:: INSTRUCTIONS FOR THE TASK ::
Only the lines from the one containing "Task: Click the" to the end of the data below belong in the answer, each repeated exactly; no pictures.

Stored records:
= Beginning of Section =
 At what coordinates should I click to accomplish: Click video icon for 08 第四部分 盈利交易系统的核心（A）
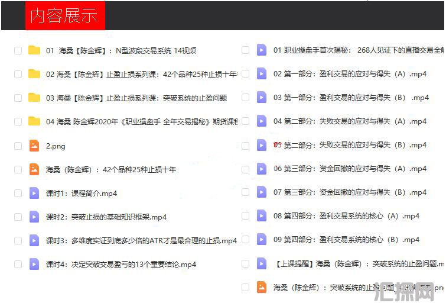(262, 216)
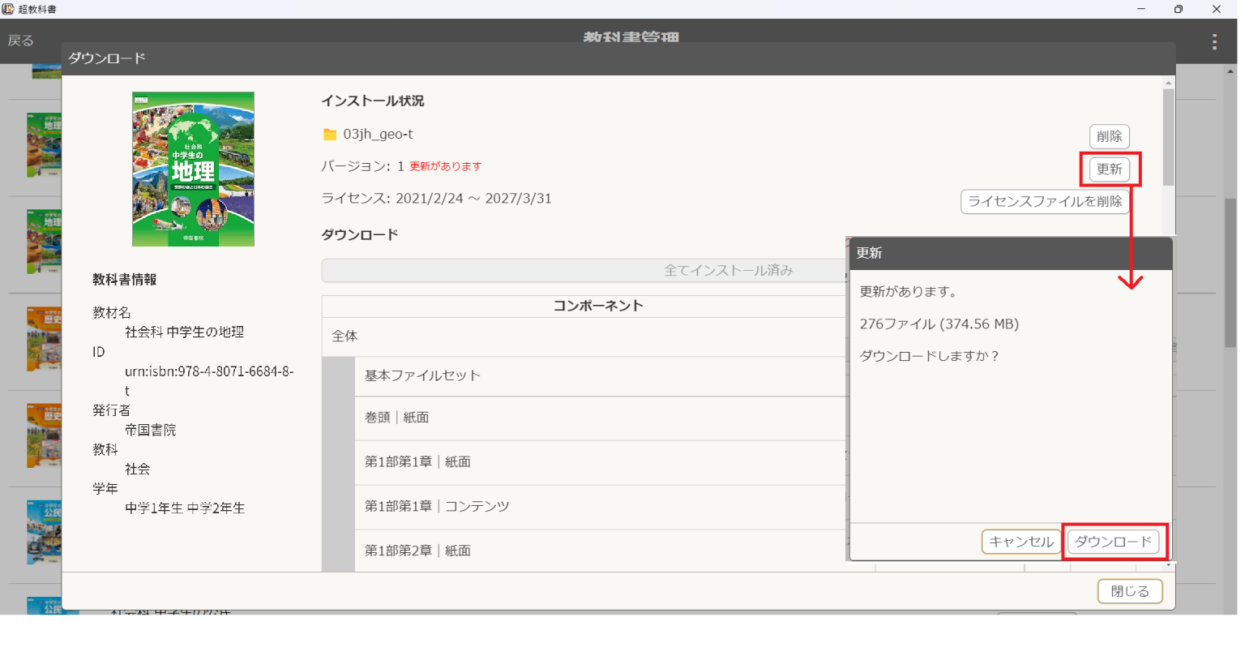Click the dialog scrollbar's up arrow
1245x656 pixels.
point(1168,83)
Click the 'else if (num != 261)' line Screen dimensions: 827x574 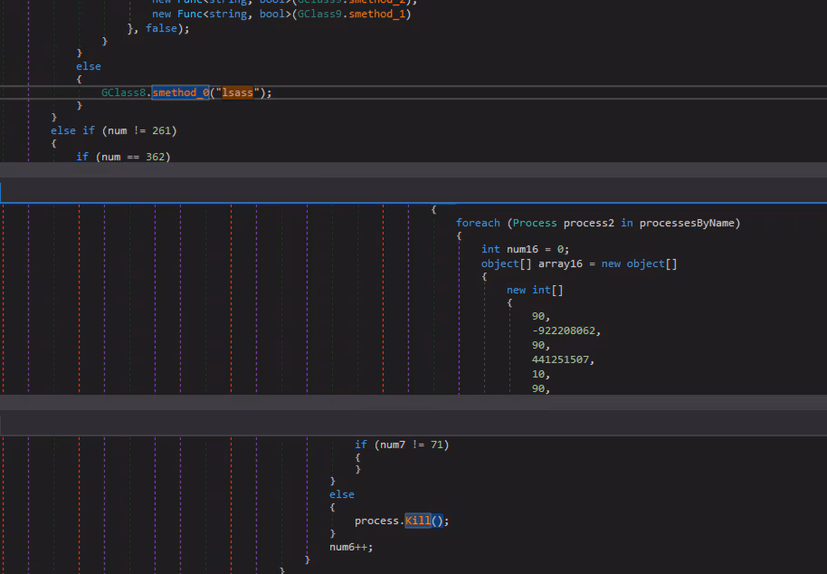pyautogui.click(x=113, y=130)
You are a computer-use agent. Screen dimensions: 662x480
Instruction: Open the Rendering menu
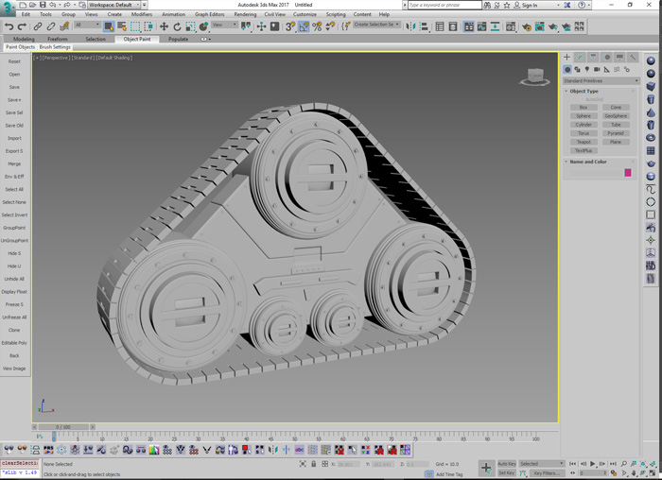[x=245, y=14]
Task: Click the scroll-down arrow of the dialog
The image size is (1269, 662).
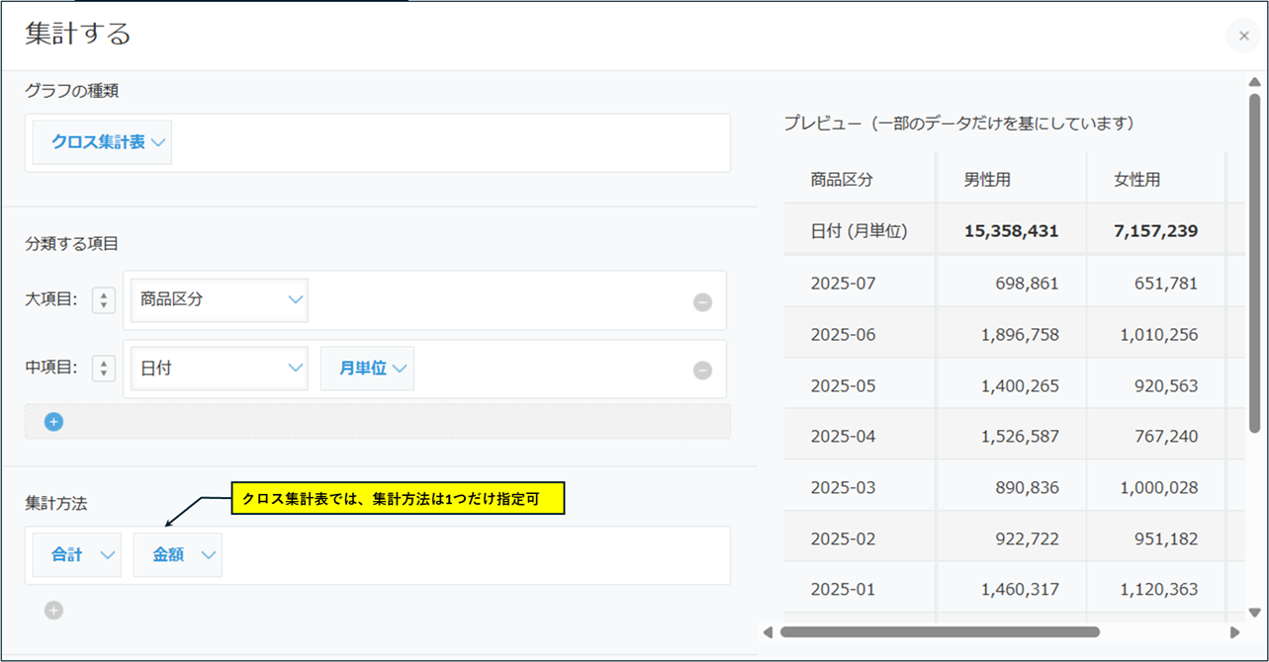Action: 1255,613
= End of Section =
:: SOLUTION FOR THIS PROBLEM ::
Task: Click the scroll-down arrow of the dialog
The image size is (1269, 662).
Action: 1255,613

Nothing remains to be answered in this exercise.